Shishido ya había llegado al banco. No iba tan abrigado como yo, esto es, sin bufanda y con el cuello del abrigo abierto. Algo normal, dadas las circunstancias. A mí me pasa lo mismo cuando acabo de entrenar, estoy tan cansado y acalorado que parece que toda la ropa sobre, incluso en pleno invierno podría volver a casa en manga corta en esa situación. Al menos los cinco primeros minutos de camino.
–¿Qué haces aquí? El entrenador dijo que te habías hecho daño y te habías ido a casa. ¿Estás bien?
–Sí, sólo me duele un poco la muñeca –contesté, mostrándole la causa de mi ausencia del entrenamiento.
Shishido silbó de asombro, pues realmente se veía amoratada e inflamada.
–¿Es grave?
–No, creo que mañana ya estaré bien.
–Menos mal, –exclamó con evidente alivio–. ¿Y por qué tienes la mano negra?
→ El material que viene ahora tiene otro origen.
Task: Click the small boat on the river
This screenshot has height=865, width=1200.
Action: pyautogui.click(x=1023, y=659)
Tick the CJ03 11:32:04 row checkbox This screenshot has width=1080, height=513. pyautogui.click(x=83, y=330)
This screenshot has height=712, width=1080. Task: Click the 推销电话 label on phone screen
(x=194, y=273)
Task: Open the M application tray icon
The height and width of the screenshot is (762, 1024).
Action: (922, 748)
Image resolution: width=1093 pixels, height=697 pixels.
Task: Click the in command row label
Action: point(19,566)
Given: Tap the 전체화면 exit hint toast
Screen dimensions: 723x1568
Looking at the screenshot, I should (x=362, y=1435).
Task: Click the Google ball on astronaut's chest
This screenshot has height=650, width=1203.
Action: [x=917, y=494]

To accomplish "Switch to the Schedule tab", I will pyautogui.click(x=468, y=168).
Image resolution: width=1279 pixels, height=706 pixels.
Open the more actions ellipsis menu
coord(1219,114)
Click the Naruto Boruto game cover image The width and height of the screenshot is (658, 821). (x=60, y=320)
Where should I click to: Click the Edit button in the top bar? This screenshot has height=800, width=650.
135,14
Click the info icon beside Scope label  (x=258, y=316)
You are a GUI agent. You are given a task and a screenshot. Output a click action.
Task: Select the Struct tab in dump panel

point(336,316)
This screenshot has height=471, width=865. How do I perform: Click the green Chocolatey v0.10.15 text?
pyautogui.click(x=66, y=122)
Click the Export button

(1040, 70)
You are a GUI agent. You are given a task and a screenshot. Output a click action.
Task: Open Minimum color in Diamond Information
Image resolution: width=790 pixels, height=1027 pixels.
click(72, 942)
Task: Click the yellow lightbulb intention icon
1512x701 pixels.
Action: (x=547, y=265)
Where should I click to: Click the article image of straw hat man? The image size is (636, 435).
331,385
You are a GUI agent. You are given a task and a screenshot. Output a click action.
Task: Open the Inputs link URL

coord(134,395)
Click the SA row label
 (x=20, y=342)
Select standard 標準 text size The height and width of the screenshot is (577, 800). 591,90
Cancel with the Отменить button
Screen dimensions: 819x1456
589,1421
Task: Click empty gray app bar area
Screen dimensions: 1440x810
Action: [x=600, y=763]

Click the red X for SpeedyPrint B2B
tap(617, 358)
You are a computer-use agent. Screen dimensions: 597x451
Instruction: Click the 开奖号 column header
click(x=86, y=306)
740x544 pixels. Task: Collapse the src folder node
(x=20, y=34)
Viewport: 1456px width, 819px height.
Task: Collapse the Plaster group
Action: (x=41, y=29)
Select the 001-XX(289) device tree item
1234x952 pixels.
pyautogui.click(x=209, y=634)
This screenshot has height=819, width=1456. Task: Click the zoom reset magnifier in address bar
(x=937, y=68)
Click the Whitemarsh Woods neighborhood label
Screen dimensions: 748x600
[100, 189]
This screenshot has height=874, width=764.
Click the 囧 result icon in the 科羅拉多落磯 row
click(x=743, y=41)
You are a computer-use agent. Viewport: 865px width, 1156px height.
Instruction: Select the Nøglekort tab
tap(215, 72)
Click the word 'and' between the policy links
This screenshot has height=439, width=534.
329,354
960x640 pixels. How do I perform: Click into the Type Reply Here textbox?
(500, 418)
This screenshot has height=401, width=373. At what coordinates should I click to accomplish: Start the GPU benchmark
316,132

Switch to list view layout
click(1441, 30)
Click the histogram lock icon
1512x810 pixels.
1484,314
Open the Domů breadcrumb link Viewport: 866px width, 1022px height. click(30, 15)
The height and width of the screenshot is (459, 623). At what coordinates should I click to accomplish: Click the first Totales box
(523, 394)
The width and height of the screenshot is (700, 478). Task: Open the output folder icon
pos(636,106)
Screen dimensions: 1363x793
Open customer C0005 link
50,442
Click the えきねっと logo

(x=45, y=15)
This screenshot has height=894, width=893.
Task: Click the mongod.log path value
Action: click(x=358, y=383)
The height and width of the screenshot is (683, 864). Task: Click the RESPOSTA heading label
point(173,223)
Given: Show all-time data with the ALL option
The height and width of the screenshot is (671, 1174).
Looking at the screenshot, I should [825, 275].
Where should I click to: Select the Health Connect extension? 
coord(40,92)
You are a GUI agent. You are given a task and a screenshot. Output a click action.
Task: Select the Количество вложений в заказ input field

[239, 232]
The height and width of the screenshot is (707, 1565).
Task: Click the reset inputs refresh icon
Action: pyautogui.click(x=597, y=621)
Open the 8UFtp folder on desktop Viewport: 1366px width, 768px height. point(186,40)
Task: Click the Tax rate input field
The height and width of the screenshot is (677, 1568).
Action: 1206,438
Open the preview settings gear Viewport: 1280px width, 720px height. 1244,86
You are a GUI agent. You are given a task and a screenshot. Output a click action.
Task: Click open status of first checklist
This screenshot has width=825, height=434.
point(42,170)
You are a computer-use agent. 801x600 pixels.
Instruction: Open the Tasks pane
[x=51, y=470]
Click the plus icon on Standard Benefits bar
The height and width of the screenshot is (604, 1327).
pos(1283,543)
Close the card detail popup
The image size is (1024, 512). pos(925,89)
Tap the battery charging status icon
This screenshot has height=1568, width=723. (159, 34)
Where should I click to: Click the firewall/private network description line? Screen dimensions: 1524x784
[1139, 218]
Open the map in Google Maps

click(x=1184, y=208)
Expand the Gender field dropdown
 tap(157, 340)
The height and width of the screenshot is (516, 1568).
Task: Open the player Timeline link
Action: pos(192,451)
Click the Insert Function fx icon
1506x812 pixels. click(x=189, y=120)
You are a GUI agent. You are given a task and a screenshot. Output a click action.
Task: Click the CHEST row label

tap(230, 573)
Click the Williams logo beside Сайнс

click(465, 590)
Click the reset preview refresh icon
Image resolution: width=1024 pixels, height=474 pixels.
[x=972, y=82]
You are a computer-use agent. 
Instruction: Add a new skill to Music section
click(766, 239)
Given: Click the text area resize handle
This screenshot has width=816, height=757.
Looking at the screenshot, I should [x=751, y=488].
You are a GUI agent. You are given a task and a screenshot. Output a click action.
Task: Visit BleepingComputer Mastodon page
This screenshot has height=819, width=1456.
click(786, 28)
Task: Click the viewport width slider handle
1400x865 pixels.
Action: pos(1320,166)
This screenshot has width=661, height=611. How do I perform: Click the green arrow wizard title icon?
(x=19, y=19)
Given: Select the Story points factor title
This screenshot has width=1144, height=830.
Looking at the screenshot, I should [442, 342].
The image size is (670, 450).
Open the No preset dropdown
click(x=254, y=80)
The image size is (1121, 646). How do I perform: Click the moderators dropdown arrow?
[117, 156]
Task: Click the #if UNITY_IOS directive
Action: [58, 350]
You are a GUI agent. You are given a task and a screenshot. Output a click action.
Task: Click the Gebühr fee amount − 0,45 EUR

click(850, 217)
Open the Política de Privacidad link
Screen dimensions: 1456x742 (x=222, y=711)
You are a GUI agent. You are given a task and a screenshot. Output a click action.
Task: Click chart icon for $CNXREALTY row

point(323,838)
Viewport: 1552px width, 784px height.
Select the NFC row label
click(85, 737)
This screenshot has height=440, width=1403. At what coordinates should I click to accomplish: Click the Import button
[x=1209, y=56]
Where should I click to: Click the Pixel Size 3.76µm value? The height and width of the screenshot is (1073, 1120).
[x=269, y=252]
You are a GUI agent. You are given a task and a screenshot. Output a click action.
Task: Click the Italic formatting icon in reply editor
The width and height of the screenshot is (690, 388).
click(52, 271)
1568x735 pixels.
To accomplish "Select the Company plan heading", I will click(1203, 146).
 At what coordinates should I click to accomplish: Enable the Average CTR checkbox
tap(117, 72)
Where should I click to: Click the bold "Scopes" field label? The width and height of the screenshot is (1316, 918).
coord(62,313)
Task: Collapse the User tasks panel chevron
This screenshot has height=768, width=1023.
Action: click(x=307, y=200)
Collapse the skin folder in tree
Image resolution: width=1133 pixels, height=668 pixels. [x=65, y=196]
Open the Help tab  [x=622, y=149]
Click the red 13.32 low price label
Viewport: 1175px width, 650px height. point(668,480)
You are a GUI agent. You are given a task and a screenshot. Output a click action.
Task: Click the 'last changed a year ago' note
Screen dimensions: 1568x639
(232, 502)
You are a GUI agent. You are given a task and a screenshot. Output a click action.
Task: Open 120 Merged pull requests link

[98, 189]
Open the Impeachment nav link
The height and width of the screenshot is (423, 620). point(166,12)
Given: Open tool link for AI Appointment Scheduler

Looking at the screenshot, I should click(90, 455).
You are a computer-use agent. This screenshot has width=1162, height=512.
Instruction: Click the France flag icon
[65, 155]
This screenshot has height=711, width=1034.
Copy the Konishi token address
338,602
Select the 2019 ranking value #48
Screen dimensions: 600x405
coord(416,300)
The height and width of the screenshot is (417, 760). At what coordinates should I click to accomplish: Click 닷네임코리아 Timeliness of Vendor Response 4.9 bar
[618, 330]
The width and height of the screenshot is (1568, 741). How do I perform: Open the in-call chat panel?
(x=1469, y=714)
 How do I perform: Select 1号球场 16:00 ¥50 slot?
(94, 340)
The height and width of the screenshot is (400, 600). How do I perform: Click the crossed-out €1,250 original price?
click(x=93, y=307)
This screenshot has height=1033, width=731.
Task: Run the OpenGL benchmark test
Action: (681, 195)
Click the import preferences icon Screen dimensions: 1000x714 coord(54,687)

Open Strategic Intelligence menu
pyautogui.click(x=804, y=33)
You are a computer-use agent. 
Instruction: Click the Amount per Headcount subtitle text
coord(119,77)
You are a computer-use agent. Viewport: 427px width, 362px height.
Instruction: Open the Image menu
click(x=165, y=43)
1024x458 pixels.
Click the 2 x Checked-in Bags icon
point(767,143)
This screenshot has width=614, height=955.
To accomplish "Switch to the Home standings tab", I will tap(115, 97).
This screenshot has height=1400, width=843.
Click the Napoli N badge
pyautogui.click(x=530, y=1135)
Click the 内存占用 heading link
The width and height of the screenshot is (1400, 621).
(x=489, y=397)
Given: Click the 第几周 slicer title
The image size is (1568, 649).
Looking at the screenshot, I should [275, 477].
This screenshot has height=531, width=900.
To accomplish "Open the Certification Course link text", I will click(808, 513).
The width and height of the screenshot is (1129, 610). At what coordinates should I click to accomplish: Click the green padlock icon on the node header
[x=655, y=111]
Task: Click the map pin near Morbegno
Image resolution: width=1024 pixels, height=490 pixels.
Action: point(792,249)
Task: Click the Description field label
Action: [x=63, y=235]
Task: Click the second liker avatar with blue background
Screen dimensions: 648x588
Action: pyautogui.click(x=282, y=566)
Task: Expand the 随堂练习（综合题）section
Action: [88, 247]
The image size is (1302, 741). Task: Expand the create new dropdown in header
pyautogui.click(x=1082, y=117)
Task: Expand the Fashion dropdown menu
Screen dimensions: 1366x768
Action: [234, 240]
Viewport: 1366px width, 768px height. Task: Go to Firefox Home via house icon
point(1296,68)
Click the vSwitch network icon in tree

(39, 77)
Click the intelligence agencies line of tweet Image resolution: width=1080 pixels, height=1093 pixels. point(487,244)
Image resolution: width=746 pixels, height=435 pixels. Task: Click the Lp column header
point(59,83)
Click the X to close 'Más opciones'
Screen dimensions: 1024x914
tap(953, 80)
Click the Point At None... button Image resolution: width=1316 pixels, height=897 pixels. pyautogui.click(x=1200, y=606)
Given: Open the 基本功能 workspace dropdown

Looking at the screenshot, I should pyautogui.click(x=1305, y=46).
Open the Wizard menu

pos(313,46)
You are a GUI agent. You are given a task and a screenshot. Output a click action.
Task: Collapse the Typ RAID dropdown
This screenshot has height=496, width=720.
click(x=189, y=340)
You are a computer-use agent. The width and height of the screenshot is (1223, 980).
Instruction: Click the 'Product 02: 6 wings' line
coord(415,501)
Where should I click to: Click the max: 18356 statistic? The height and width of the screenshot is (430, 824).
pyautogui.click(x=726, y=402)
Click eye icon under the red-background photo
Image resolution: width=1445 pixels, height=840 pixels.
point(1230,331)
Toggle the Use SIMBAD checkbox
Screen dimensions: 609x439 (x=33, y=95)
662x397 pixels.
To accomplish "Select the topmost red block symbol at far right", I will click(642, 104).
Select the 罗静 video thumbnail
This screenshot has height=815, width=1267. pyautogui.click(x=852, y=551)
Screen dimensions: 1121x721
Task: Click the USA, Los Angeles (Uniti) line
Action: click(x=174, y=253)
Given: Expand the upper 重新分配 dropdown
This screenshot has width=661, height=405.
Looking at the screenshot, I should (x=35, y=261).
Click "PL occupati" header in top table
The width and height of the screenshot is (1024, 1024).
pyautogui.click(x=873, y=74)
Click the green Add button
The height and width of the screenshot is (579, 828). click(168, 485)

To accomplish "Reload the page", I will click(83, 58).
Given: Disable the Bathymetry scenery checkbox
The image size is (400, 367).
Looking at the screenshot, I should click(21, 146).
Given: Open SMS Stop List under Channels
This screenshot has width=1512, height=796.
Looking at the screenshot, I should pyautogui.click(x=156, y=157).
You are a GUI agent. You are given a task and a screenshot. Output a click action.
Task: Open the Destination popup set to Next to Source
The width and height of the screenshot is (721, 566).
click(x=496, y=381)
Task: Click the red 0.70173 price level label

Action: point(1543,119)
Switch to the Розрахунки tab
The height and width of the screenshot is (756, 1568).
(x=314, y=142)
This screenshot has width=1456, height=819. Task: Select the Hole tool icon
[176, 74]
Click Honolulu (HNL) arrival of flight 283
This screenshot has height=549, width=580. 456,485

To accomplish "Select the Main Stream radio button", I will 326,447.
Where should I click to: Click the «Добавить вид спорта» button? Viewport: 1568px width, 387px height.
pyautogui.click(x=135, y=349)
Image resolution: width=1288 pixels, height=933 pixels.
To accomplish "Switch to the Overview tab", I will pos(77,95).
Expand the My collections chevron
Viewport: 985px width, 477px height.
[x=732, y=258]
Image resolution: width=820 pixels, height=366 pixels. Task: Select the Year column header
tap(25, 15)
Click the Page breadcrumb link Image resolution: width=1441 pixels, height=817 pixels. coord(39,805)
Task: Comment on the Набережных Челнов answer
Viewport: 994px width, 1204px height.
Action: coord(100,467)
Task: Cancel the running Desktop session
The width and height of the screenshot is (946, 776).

–Otro accidente –suspiré–, es tinta china.
–No pareces muy contento.
–Supongo que estoy de bastante mal humor.
Tan brevemente cómo pude e intentando quitarle importancia le conté la causa de mis desgracias de aquel día. Shishido me escuchó en silencio, atento, cómo si intentara memorizar cada palabra, ni siquiera mudó su expresión hasta que acabé mi narración, cuando esbozó una pequeña sonrisa.
–Sí que has tenido un mal día –concluyó, con algo de chanza.
–Mañana será mejor –intenté consolarme–. No es difícil.
–Aún así no deberías quedarte aquí pasando frío, si no te apetece volver a casa, ¿por qué no vienes conmigo a pasear a Hércules? Y si quieres, puedo hacer que persiga a todos los gatos que nos encontremos.
Sonreí, no pude evitarlo, mientras asentía. Era mejor idea que quedarse allí sentado y así evitaría volver a casa demasiado pronto. De pronto me entusiasmaba la idea de pasear el perro de Shishido.
–No creo que haga falta molestar a todos los gatos de la zona.
–¿Sólo a los negros? ¿No nos traerá mala suerte?
–No. Creo que ya me la he quedado toda –contesté, agitando la mano.
Shishido rió y me sorprendí riendo yo también. Creo que aunque hasta entonces había estado convencido de que había sido el peor día de mi vida, en realidad no había sido tan malo. Cuanto menos, había resultado bastante interesante.